# Historical TC observations

Here, we explore the reliability of the historical record, in terms of the proportion of missing data in certain fields. 

In the IBTrACS database, missing values for central pressure and maximum wind speed are indicated by either '0' or '-1' values. We can quickly read through the database and count up the number of records with these values. 

In [None]:
%matplotlib inline

from __future__ import print_function, division

import io
import os
import sys
import numpy as np
import numpy.ma as ma
from os.path import join as pjoin

import matplotlib.pyplot as plt
import pandas as pd

from Utilities.config import ConfigParser
from Utilities.loadData import loadTrackFile
from Utilities.track import Track
from Utilities.metutils import convert

import seaborn as sns
sns.set_context("poster")

=====

→ Written tasks
A - Translate this sentence from the TC observations text into Spanish: "In the IBTrACS database, missing values for central pressure and maximum wind speed are indicated by either '0' or '-1' values."
B - Reproduce the stretch of the TC observations text from "# Historical TC" through "with these values.", character for character.

→ Stored data
=====

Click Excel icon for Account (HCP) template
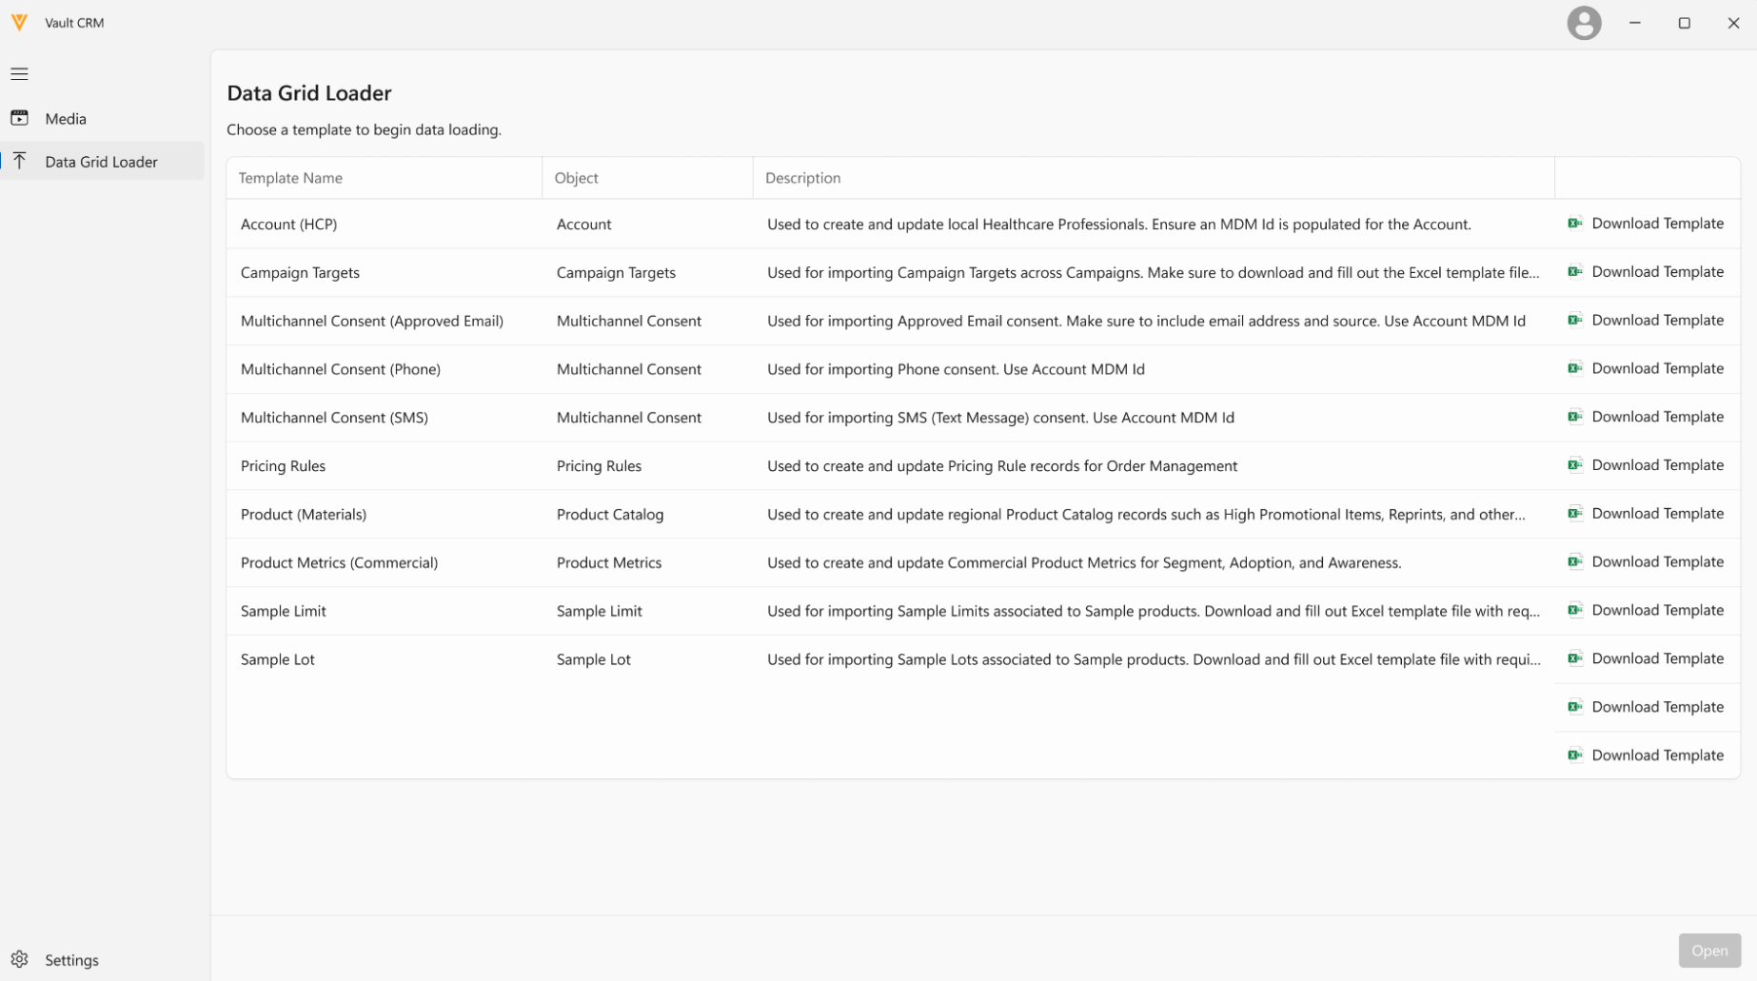This screenshot has width=1757, height=981. coord(1575,224)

=====

→ Outputs in order
A - En la base de datos IBTrACS, los valores faltantes de presión central y velocidad máxima del viento se indican con valores '0' o '-1'.

B -
# Historical TC observations

Here, we explore the reliability of the historical record, in terms of the proportion of missing data in certain fields. 

In the IBTrACS database, missing values for central pressure and maximum wind speed are indicated by either '0' or '-1' values. We can quickly read through the database and count up the number of records with these values.